Abbandonate, abbattute, trasformate. Quel che dice il destino delle chiese in Germania
Non c’è immagine più chiara del declino dell’Europa del destino delle sue chiese in cui hanno pregato generazioni di europei. Migliaia di chiese, alcune delle quali hanno impiegato decenni per essere erette e sono diventate centri della vita civile e culturale europea per centinaia di anni, sono dismesse ogni anno. A seconda dei paesi, da un quarto alla metà di queste opere architettoniche, omaggi alla cultura dell’Europa, sono abbandonate, perché l’offerta supera rapidamente la domanda. Ma cosa accadrà alla psiche collettiva di una società quando le strade e le città non saranno più punteggiate dalle chiese, ma da moschee e supermercati? L’essere umano dimentica facilmente, specie la storia da cui proviene.

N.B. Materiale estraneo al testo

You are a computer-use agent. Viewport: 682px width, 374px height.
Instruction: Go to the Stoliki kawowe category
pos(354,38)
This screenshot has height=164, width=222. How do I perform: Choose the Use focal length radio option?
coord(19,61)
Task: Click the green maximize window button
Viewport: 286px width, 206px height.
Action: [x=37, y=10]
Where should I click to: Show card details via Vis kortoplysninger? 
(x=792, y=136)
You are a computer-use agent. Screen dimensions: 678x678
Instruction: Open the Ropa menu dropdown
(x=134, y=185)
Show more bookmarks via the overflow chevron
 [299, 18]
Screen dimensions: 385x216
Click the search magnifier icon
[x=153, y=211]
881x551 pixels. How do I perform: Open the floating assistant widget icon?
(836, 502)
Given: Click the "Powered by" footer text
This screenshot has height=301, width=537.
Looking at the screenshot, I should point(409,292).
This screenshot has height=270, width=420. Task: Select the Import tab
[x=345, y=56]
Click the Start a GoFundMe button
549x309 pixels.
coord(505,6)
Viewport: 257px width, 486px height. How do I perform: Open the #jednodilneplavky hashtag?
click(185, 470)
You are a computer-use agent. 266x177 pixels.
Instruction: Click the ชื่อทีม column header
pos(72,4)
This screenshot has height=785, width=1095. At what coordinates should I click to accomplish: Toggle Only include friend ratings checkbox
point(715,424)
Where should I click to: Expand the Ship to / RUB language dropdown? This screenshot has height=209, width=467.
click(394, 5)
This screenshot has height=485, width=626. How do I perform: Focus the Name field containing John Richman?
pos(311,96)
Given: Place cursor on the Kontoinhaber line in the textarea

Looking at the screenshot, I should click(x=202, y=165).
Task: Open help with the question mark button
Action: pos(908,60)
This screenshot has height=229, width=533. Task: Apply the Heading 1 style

“Cosa fare delle chiese di Berlino?”, si domanda questa settimana il Tagesspiegel. Poi la Faz: “Il futuro dell’ex chiesa cattolica dell’Ascensione a Treviri è stato a lungo incerto. Ora al suo posto sono stati costruiti 17 appartamenti. I ricercatori dell’Università di Friburgo hanno predetto che il numero di cristiani in Germania si dimezzerà entro il 2060”. Se si sfoglia lo Spiegel, stessa prognosi, come leggendo Die Welt: “Per la prima volta solo la metà della popolazione tedesca appartiene a una chiesa e secondo la Bertelsmann Foundation, il 20 per cento considera il proprio ritiro ‘molto probabile’. 8 milioni di cristiani se ne andranno presto”. Sono numeri da capogiro: a Bonn, 270 chiese abbandonate, Mainz e Hildesheim vogliono dimezzare le loro chiese, Aquisgrana del 30 percento e l’arcidiocesi di Berlino di un quarto.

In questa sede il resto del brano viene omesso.